As laity exercise co-responsibility, clergy retain an essential role in pastoral leadership. By virtue of ordination, priests share in the threefold responsibility (munera) of teaching, sanctifying and governing. Proclaiming the Word, administering the sacraments and leading faith communities remain the distinctive ways in which priests are called to “go and make disciples.”

Hence, leadership in parish life still falls squarely on priests. Their particular efforts exercise a decisive (though not sole) determination of the extent to which communities of faith thrive. 

Research from the Catholic Leadership Institute demonstrates convincingly that “parishioners are 11 times more likely to recommend their parish if they recommend their pastor” (“Embracing Unity in a Next Generation Parish,” Via magazine, Fall 2023).

Because preaching correlates strongly with how pastors (and all priests) are regarded, the particular question we seek to answer comes with some urgency. 

Amid the new reality of parish life, how can priests lead with the apostolic boldness needed to create, support and build a community of disciples priest greeting faithful

[A Priest’s ‘Chief’ Role]

In any organization, leadership encompasses multiple tasks, such as executing strategies, managing people, conducting processes, directing projects, administering resources and producing outcomes. 

The corporate world often divides those duties among the C-suite personnel, including those with executive (CEO), financial (CFO), operational (COO), and informational (CIO) functions.

In any parish, organizational responsibilities are similar; however, spiritual leadership also — and more importantly — entails the threefold work of teaching, sanctifying and governing. 

Priests carry that out in ways both personal (exemplary holiness) and professional (ministerial competence). The setting in which this dual dimension of the priest’s work is most evident to the greatest number of people at any given time is undoubtedly the liturgical pulpit.

[Being a Voice for the Work]

“Augustine tried to make clear … the nature of priestly service. It came to him from meditation on the figure of John the Baptist. … He points out that in the New Testament John is described, with a saying borrowed from Isaiah as a ‘voice,’ while Christ appears in the Gospel of John as ‘the Word.’ The relation of ‘voice’ (vox) to ‘word’ (verbum) helps to make clear the mutual relationship between Christ and the priest. 

The word exists in someone’s heart before it is ever perceptible to the senses through the voice. Through the mediation of the voice, it then enters into the perception of the other person and is then present likewise in his heart, without the speaker’s having thereby in any sense lost the word. Thus, the sensory noise — that is, the voice — that carries the word from one person to the other (or others) passes away.

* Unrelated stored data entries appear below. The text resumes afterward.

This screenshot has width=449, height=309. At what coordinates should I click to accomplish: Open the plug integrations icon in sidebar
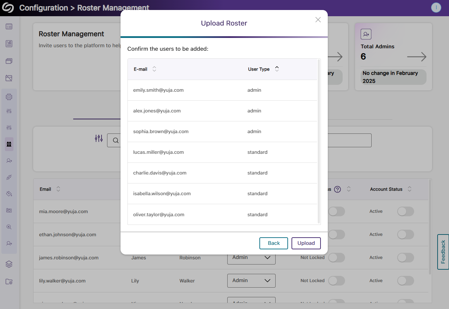9,177

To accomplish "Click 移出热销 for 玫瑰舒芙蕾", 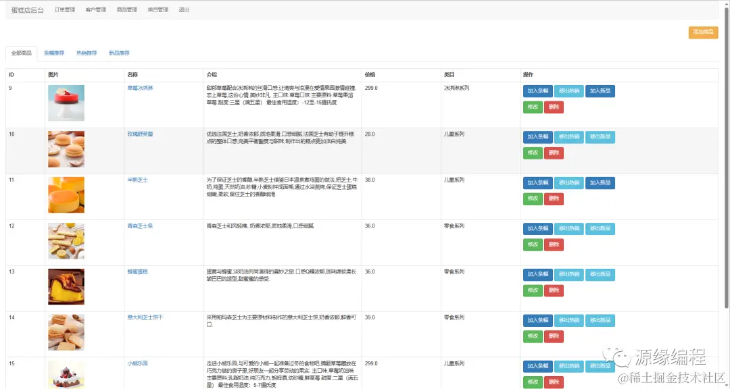I will pyautogui.click(x=568, y=136).

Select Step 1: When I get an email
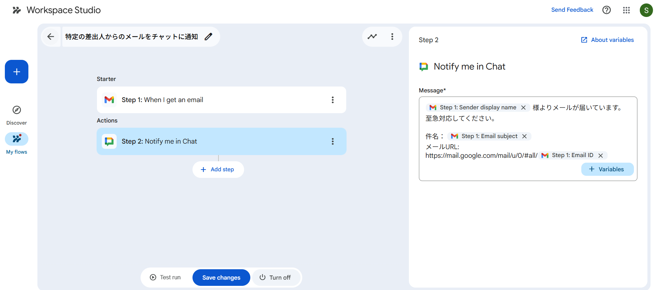[x=208, y=100]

The word remains. 

Ultimately, the task of the priest is quite simply to be a voice for the word: ‘He must increase, but I must decrease’ — the voice has no other purpose than to pass on the word; it then once more effaces itself. 

On this basis the stature and the humbleness of priestly service are both equally clear: the priest is, like John the Baptist, purely a forerunner, a servant of the Word. 

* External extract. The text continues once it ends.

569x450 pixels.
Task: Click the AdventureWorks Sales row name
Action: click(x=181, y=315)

It is not he who matters, but the other. Yet he is, with his entire existence, vox; it is his mission to be a voice for the Word, and thus, precisely in being radically referred to, dependent upon, someone else, he takes a share in the stature of the mission of the Baptist and in the mission of the Logos himself.”

— Cardinal Joseph Ratzinger, “Pilgrim Fellowship of Faith: The Church as Communion” (Ignatius Press), p. 16

In corporate speak, we might acknowledge the priest’s role as that of a “CPO” — chief proclamation officer. The CPO leads by championing the corporate message. 

In the Church, the mystical Body of Christ, the priest shares a divine message — the Word of God — and does so in a manner that non-clergy cannot. He has the task and responsibility of enabling people to understand and appreciate the good news of salvation, to grasp the import of the Gospel with ever-deepening faith, and to act on that faith for the betterment of all people’s lives in this world with a view toward their ultimate destiny in eternal life.

That work of proclamation happens in, and must account for, the changed ecclesial landscape. Outwardly, the religious vision, assumptions and ways of looking at life of Christendom, so familiar to most Catholics, have less and less influence in today’s progressive secular society. Hence, the urgent call for preachers to take up the challenge of the apostolic age.

Inwardly, a CPO’s messaging is directed to a parish congregation, where the ministry of preaching has the purpose of building up a local community of disciples. 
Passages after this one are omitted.